_Short problem 1_
Please reproduce the passage on infrastructure in archaeology word for word, from "As the materiality" up to and including "(Wilkinson, 2019: 1223)".
_Short problem 2_
Extend the passage on infrastructure in archaeology with the sentences that would follow its last one.

_Document segment_
As the materiality of the OTL is largely an historical and archaeological project, our approach is also strongly influenced by the recent work of Wilkinson (2019) in theorizing infrastructure in an archaeological context. He defines infrastructures as: [L]arge and immovable technological apparatus that are distinguishable from more portable objects, (2) which imply supra-household communities in their construction and ongoing use, but (3) excluding most architectural structures, such as residences and other human-oriented buildings. (Wilkinson, 2019: 1223)

_Raw data_
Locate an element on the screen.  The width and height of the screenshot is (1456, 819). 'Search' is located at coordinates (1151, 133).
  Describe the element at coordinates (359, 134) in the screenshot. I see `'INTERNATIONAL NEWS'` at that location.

_Task answer 1_
As the materiality of the OTL is largely an historical and archaeological project, our approach is also strongly influenced by the recent work of Wilkinson (2019) in theorizing infrastructure in an archaeological context. He defines infrastructures as: [L]arge and immovable technological apparatus that are distinguishable from more portable objects, (2) which imply supra-household communities in their construction and ongoing use, but (3) excluding most architectural structures, such as residences and other human-oriented buildings. (Wilkinson, 2019: 1223)

_Task answer 2_
Wilkson’s idea of infrastructure feels akin to our socio-technical systems, and his ontology has useful methodological implications for how we might ‘see’ a system and engage with it. Indeed, his work is in productive dialog with many cybernetic concerns. His identification of a circulatory form of infrastructure that is designed to support transportation, or transmission, feels especially relevant to telegraphy. Inspired by the methodological work of sociologist Star, who states that ‘infrastructure is both relational and ecological’ (1999: 377), we seek to build on Wilkinson’s invitation to consider an infrastructure topology, as listed above, ‘ultimately to make sense of our assemblages’ (2019: 1237). We align our approach to telegraphy in a similar way to Wilkinson’s description of a port or harbour as ‘not really one kind of infrastructure, so much as a convergence of several different kinds, all operating together, and with each fulfilling different, often multiple, goals’ (2019: 1236). Thus, our consideration of telegraphy as a circulatory infrastructure is consistent with cybernetics’ origins and ongoing interests in circular systems, as well as our own interests in bringing this approach and its methodological implications to a range of our applications.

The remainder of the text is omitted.